Namun, nyatanya rasa mual yang menyerang bukanlah omong kosong belaka. Keinginan untuk muntah itu benar-benar ada dan membuat Eriana merasa tersiksa.

"Sebentar, Ri."

Tiba di kamar, Satria langsung merebahkan Eriana di kasur. Cewek itu memejamkan mata dan bergerak abstrak seraya menutup mulut.

Tidak. Eriana tidak bisa bertahan lagi. Ia bangkit dan langsung berlari ke kamar mandi. Menuju wastafel demi mengeluarkan isi perutnya.

Satria kaget. Namun, ia segera menyusul Eriana. Ketika ia tiba di kamar mandi, ia dapati Eriana yang tengah muntah-muntah.

Mata Satria memejam. Ia merinding. Seumur hidup, melihat orang muntah adalah hal yang tidak ia suka.

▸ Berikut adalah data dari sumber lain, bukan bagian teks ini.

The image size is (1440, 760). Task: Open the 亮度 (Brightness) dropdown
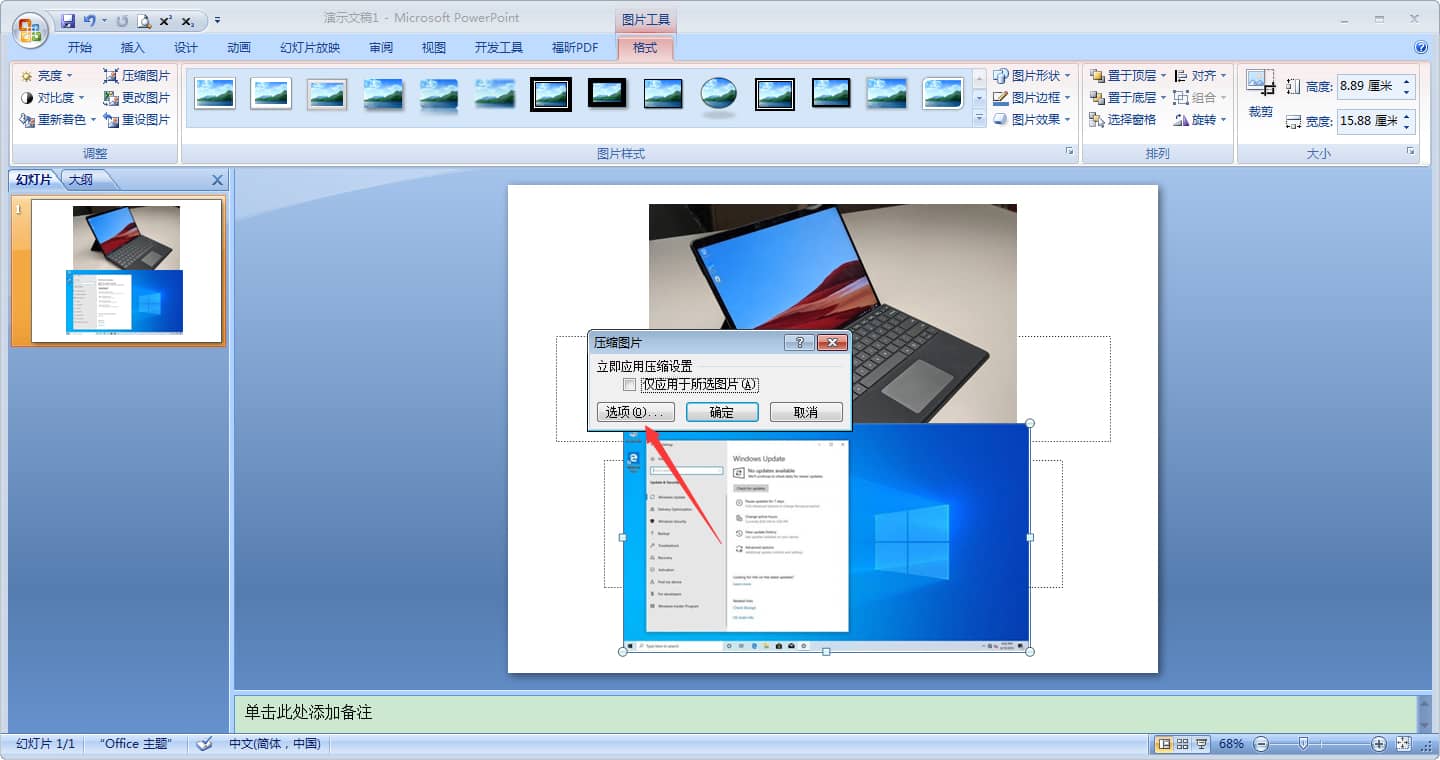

Rasa-rasanya Satria ingin keluar dari kamar mandi. Namun, sekilas ia lihat pantulan wajah Eriana. Tampak susah dan putus asa.

Argh!

Satria meredam rasa tak ingin itu, melangkah. Menghampiri Eriana dan mencoba untuk membantu sebisa yang ia lakukan.

Pertama, Satria meraih rambut Eriana yang terurai. Memegangnya agar tidak mengganggu Eriana.

Kedua, Satria memijat tengkuk Eriana. Berharap agar itu bisa membantu Eriana untuk mengeluarkan isi perutnya.

Satria memejamkan mata. Berusaha untuk menulikan telinga dari suara muntah Eriana. Sungguh! Satria berdoa agar ia tidak merasa mual pula.

Adalah suara air mengalir yang lantas melegakan perasaan Satria. Ia membuka mata dan mendapati Eriana tengah membasuh mulut. Sekilas, ada sisa-sisa muntahan yang masih berputar-putar di wastafel.

Satria buru-buru melihat ke arah lain. Bulu kuduknya terasa berdiri hanya karena melihat itu.

"S-Sat."

Lirihan Eriana menarik perhatian Satria. Cowok itu menarik tisu dan segera mengusap mulut basah sang istri.

"Badan aku kok lemas banget ya?" tanya Eriana dengan lesu. "Aduh! Aku jadi mau bersandar sama kamu."

Tuntas mengatakan itu, Eriana serta merta menjatuhkan diri di dada Satria. Berpegang di sana dan membuang napas panjang.

Satria mengerjap. Menundukkan wajah dan melihat pada Eriana yang benar-benar bersandar padanya. Ia berdecak samar. Tak mau, tapi pikiran buruk Satria muncul dengan sendirinya.

Di saat begini, masih aja bisa kumat.

Tangan Satria naik. Merengkuh Eriana dan mengusapnya sekilas.

"Gimana?" tanya Satria lembut. "Sudah mendingan?"

Eriana mengangguk dengan mata memejam. "Sudah. Setelah muntah, rasanya lebih lega. Tapi ...."

"Tapi?"

"Tapi, kamu jangan ribut-ribut lagi, Sat," lanjut Eriana. "Aku beneran merasa pusing kalau dengar suara kamu marah-marah."

Satria mengerutkan dahi. Bingung.

"Ribut-ribut? Marah-marah? Memangnya kapan aku ribut dan marah?"

Mata Eriana membuka dan ia tak mampu menahan dengkusan untuk meluncur begitu saja. Berikut dengan satu pemikiran satire di benaknya.

Kalau bukan ribut dan marah, yang tadi itu apa? Nyanyi keroncong?

Eriana mendeham. Pelan-pelan ia menarik diri dari rengkuhan Satria. Dalam sisa-sisa lelah lantaran habis muntah, ia mencoba tersenyum.

"Untunglah kalau begitu. Aku cuma mau rumah tenang dan kamu nggak marah-marah. Kepala aku rasanya berputar-putar kalau dengar kamu marah."

Satria kembali berpikir. Namun, ia yakin bahwa dirinya tidak marah-marah seperti yang dikatakan oleh Eriana.

"Yang tadi itu ..."

Suara Eriana terdengar dan Satria kembali menyimak.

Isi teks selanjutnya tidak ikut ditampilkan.